体調不良の恋人を連れ回す等、クラウドには出来ない。
それよりも今日は、スコールをゆっくり休ませる事が先決だ。

クラウドの言葉に、スコールは少し申し訳ない顔をした。
折角の逢瀬の日なのに、と思っているのだろうが、クラウドはこんな日も悪くはないと思っている。
スコールには辛いだろうが、こんな時のスコールは、いつもの恥ずかしがり屋が形を潜め、生来の甘えん坊が顔を出すので、とても素直で愛らしい。
こう言う時でもなければ、甘やかさせて貰えないので、クラウドは偶の雨の日は嫌いではなかった。


「横になった方が良いか?」
「……ん」


頷くスコールを、クラウドはゆっくりと横たえた。
スコールももぞもぞと身動ぎして、ベッドの中央に身を沈める。

クラウドはスコールの体にタオルケットをかけてやると、食事の跡を片付けようとベッドを離れる────が、くん、とシャツの端を引っ張られた。
振り返れば、ベッドに寝転んだまま、細い腕だけを伸ばしてクラウドを引き留めているスコールがいる。
服に引っ掛かった指先には大した力は入っていなかったが、それだけに、その指先に込められた言葉にない気持ちが伝わる気がした。
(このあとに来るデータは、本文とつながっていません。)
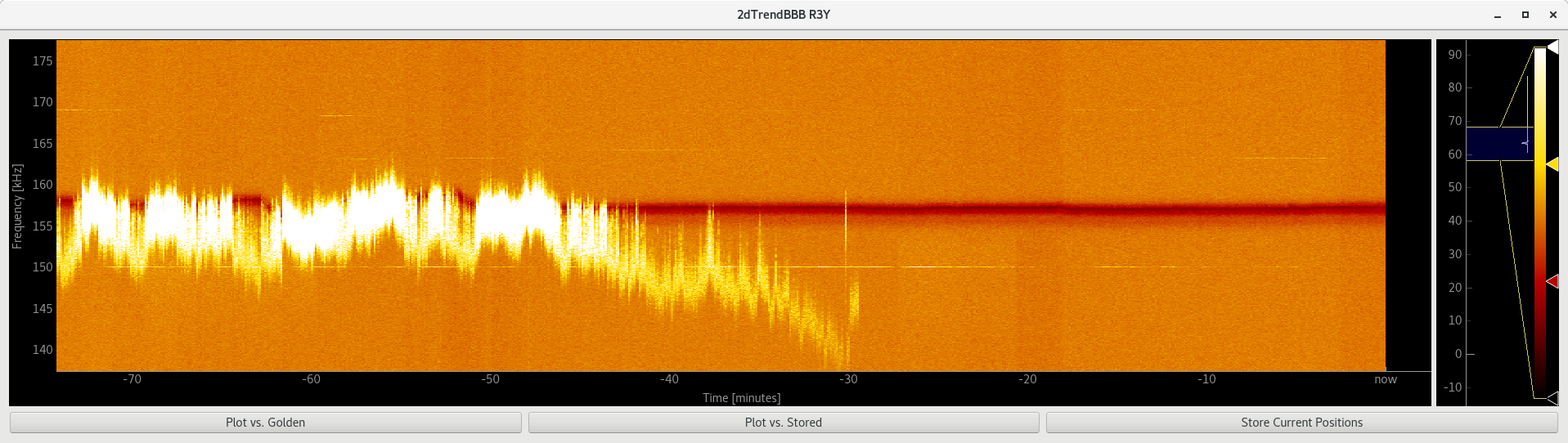The height and width of the screenshot is (443, 1568).
Task: Click the black empty strip right of spectrogram
Action: [1408, 204]
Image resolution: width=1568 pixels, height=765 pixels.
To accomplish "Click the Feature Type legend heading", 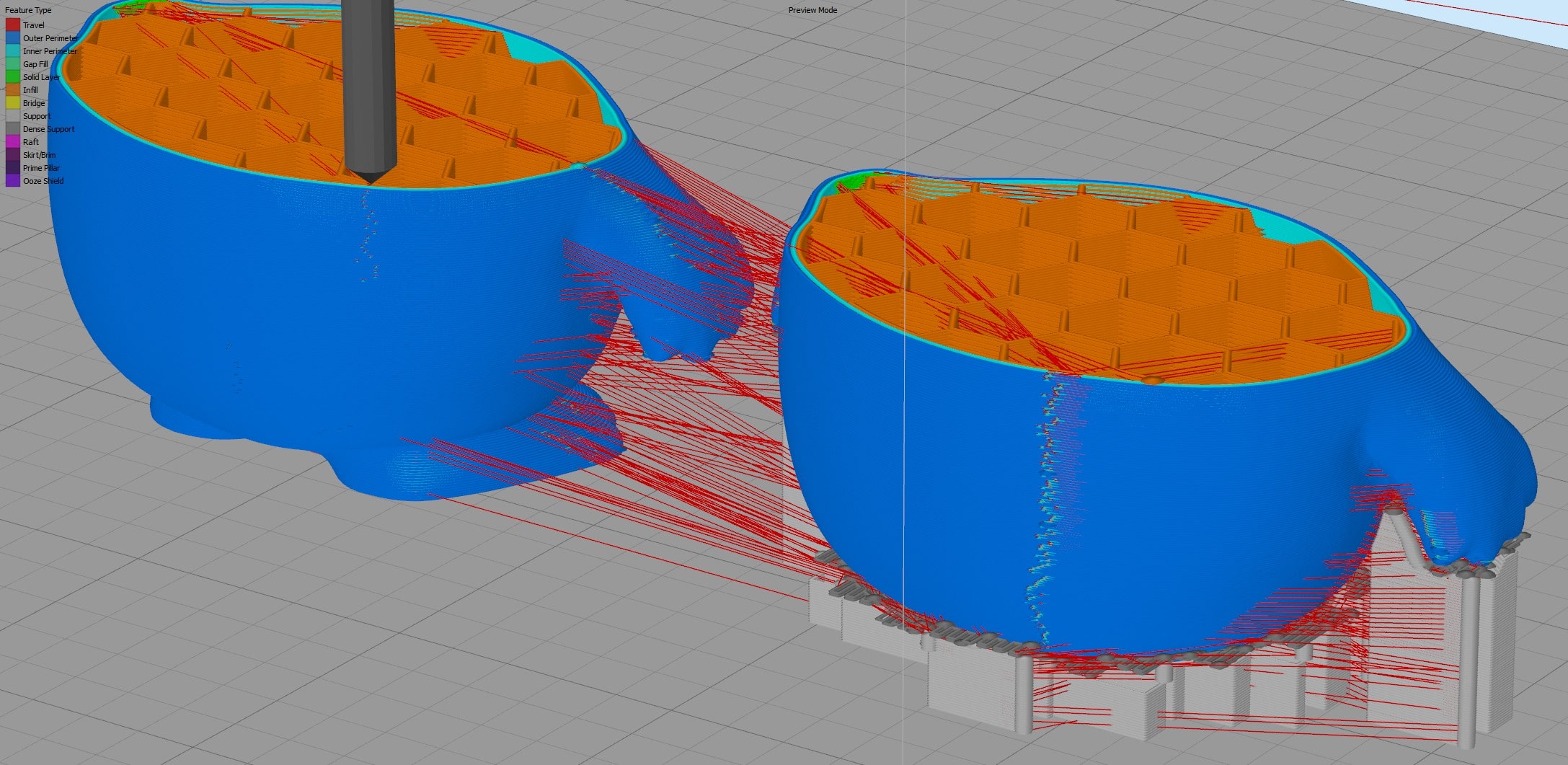I will (x=28, y=10).
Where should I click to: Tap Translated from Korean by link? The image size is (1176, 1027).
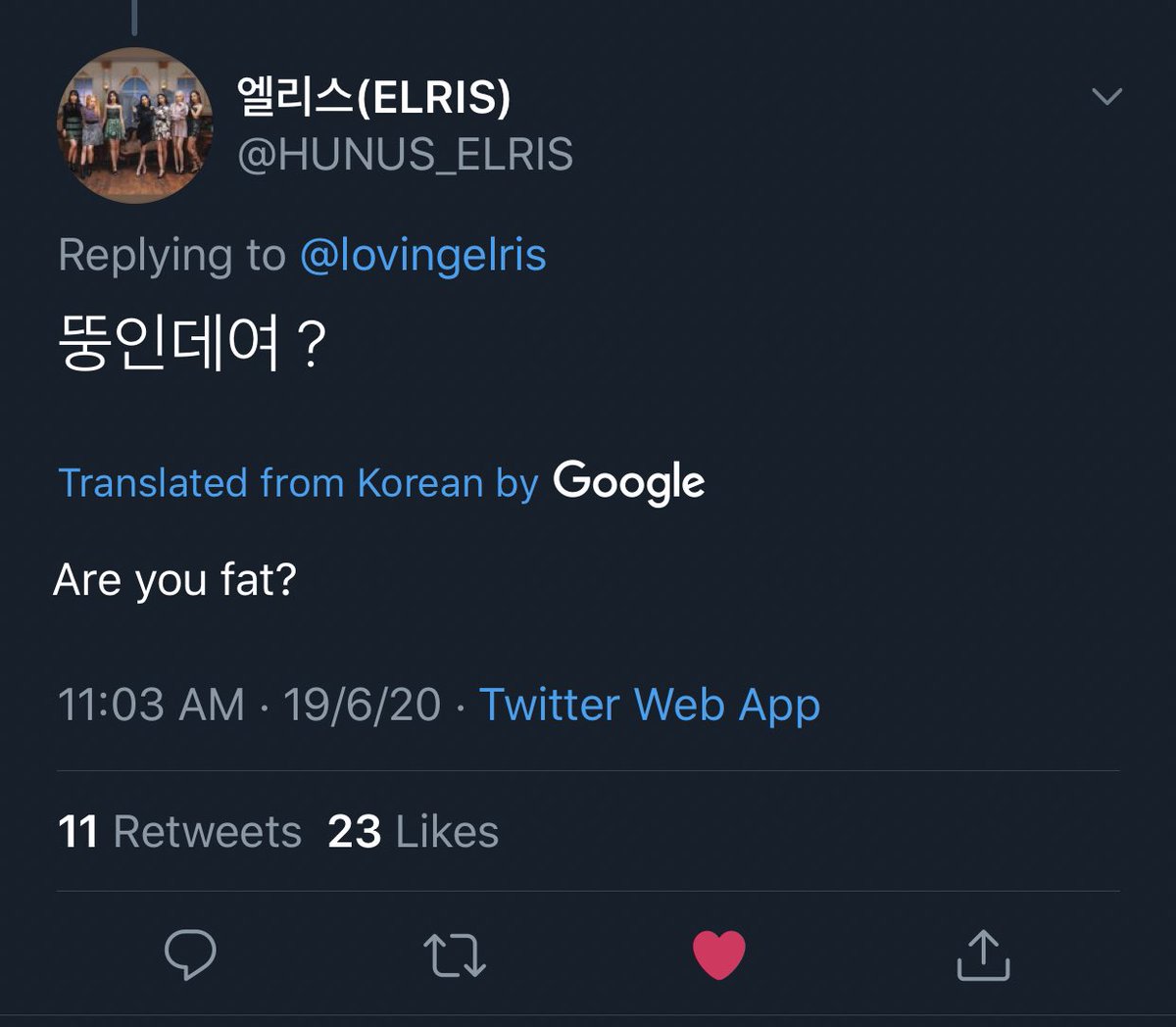(298, 483)
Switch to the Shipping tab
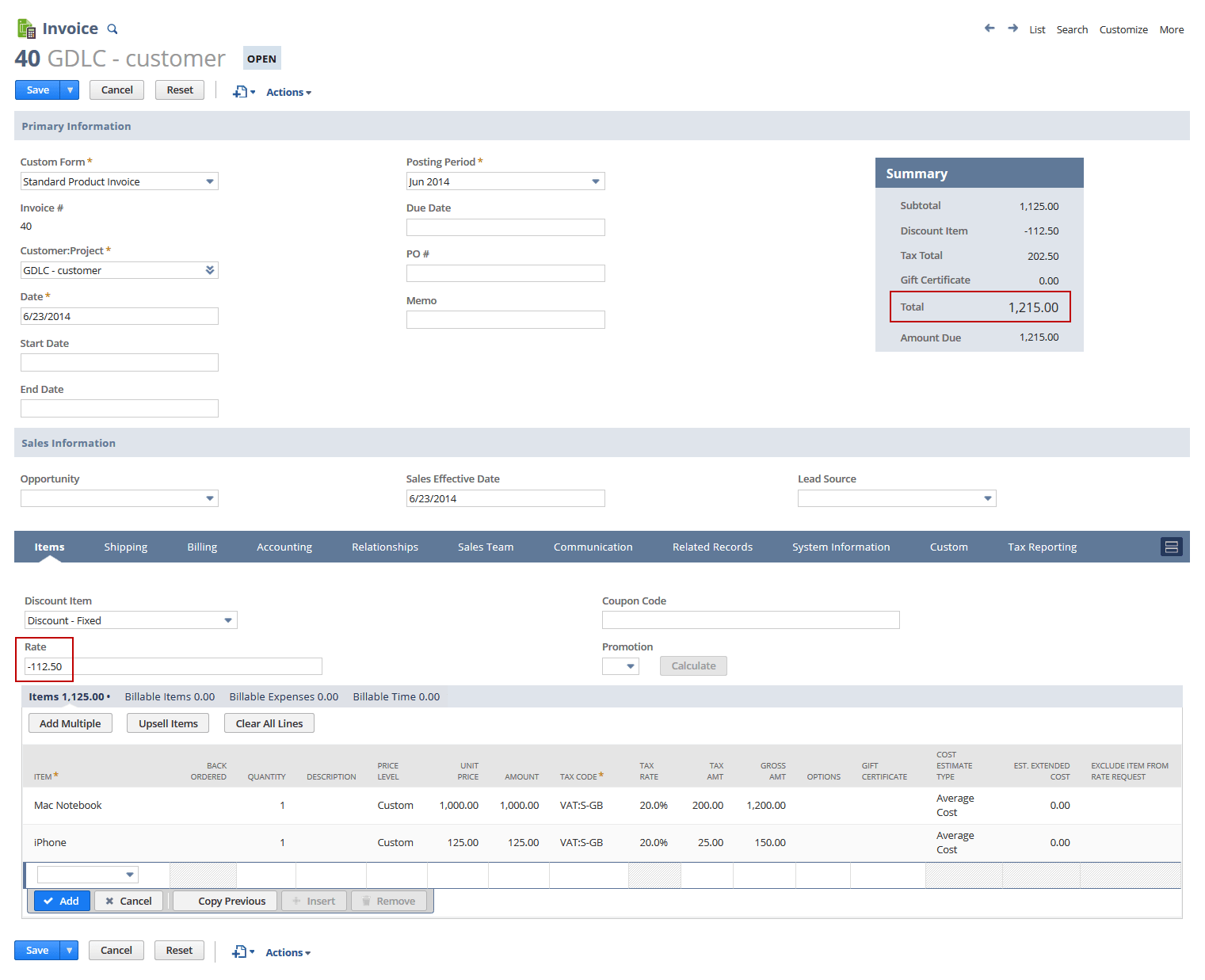1205x980 pixels. point(125,547)
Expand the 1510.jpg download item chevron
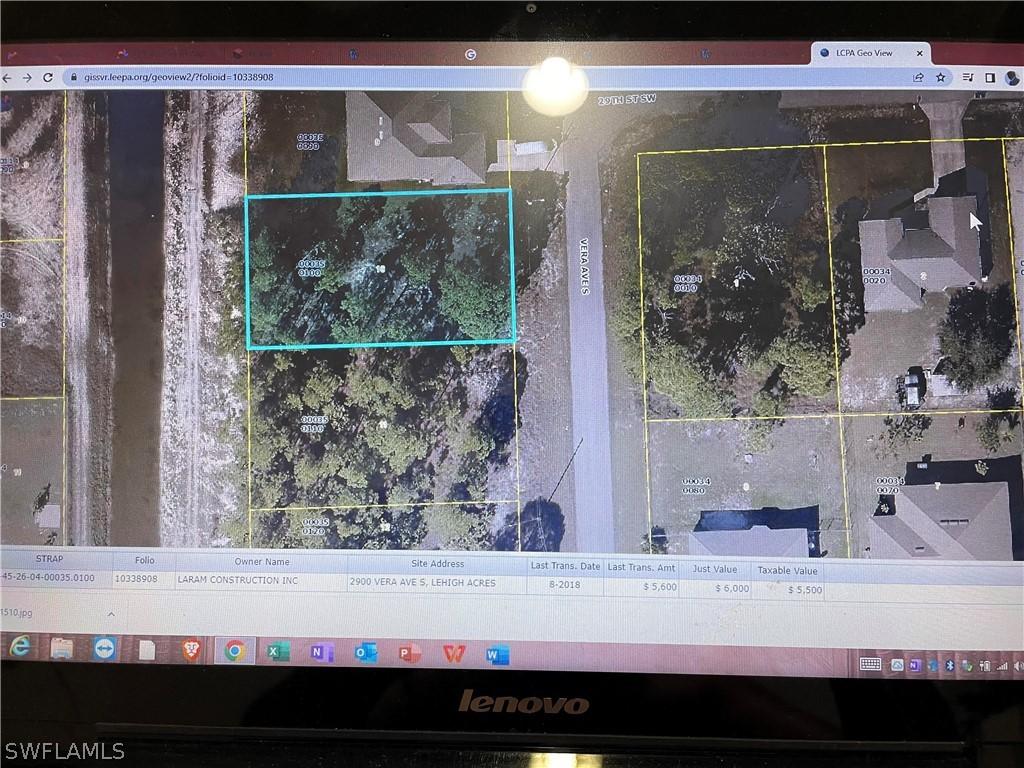Viewport: 1024px width, 768px height. [111, 613]
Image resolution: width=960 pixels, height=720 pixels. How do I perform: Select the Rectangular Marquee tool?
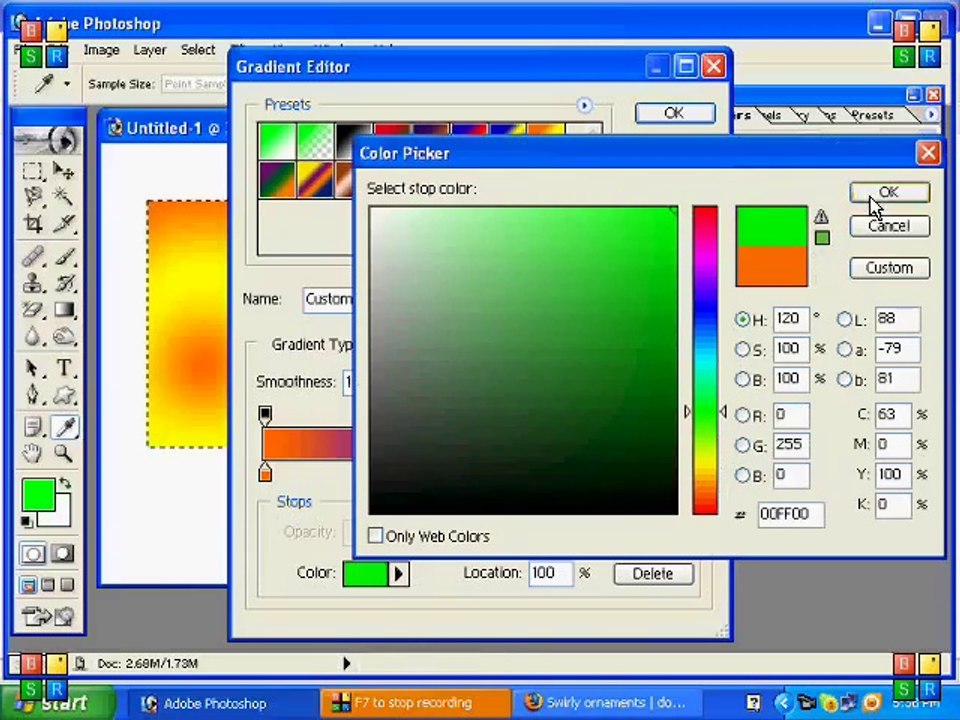click(32, 170)
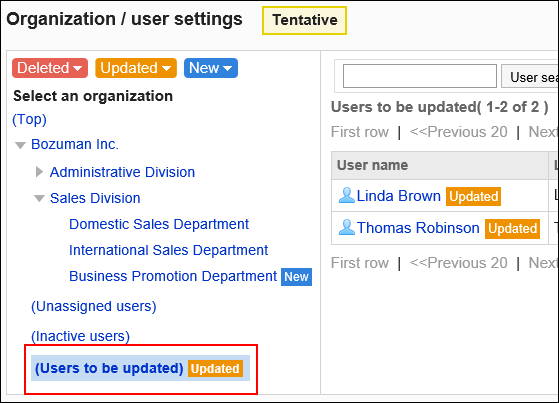The image size is (559, 403).
Task: Click the Updated badge beside Linda Brown
Action: click(x=473, y=197)
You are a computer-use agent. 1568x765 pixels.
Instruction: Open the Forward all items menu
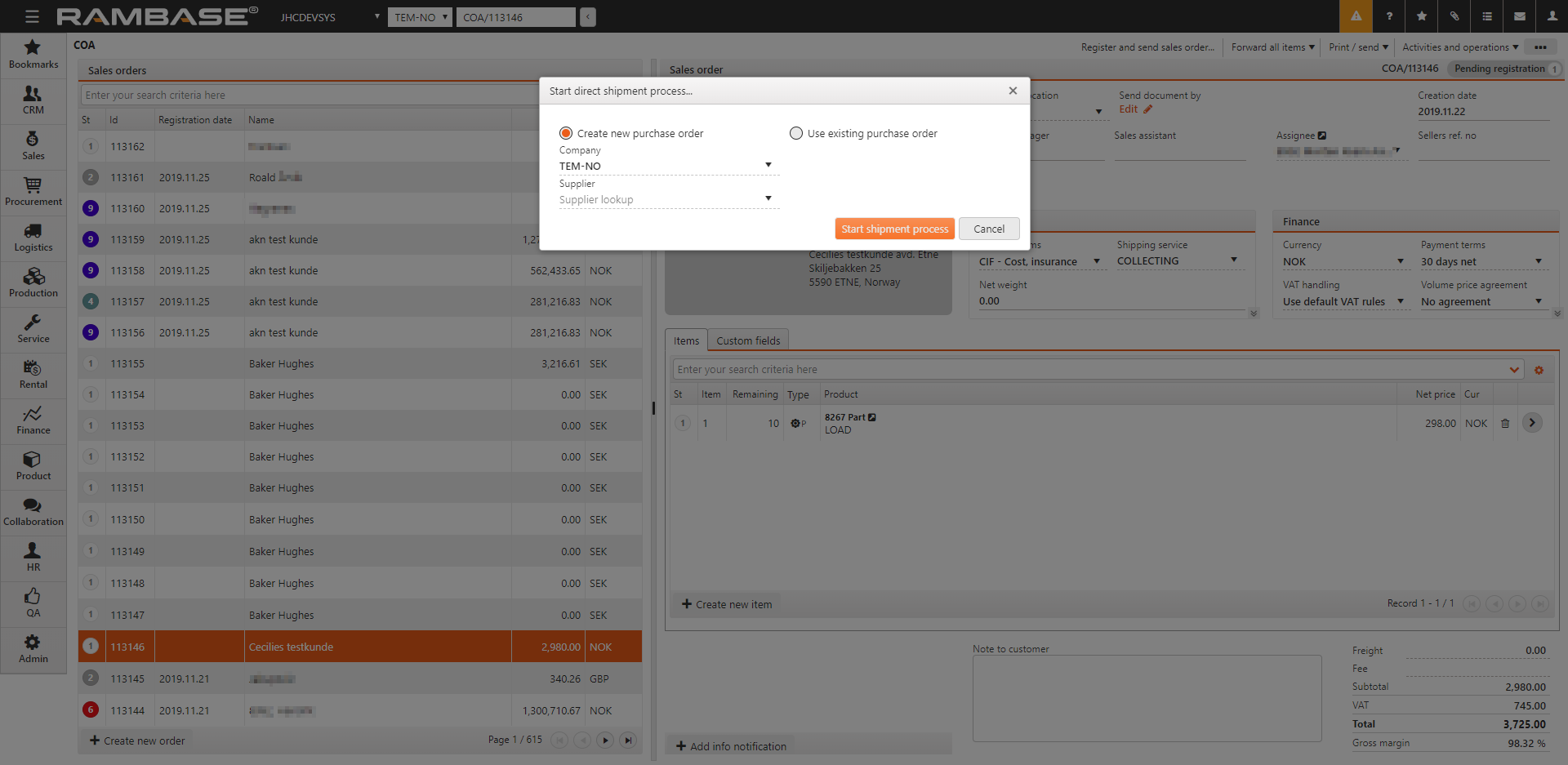coord(1272,47)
クラウドは服に引っ掛かれた腕を取って、ベッドへと下ろしてやる。
僅かに寂しそうな表情を浮かべるスコールの頭を撫でて、ベッドに上がり、スコールの隣へと寝転がる。


「……クラウド……」


ほっとしたように、スコールの頬が緩む。
その頬をそっと撫でながら、唇を重ねると、蒼の瞳が柔らかく細められた。

降り続く雨は、今日は止む事はないだろう。
スコールを苛むそれに、若干の恨みはありつつも、こうして彼が身を委ねてくれるから、嫌いにはなれない。
とは言え、長く降り続くのも望まないので、今夜には上がってくれる事を願いつつ、クラウドは愛しい恋人を腕の檻へと閉じ込めた。





7月8日と言う事で、クラスコの日。
体調不良のスコールを甘やかすクラウドが浮かんだので、そのまま書いてみた。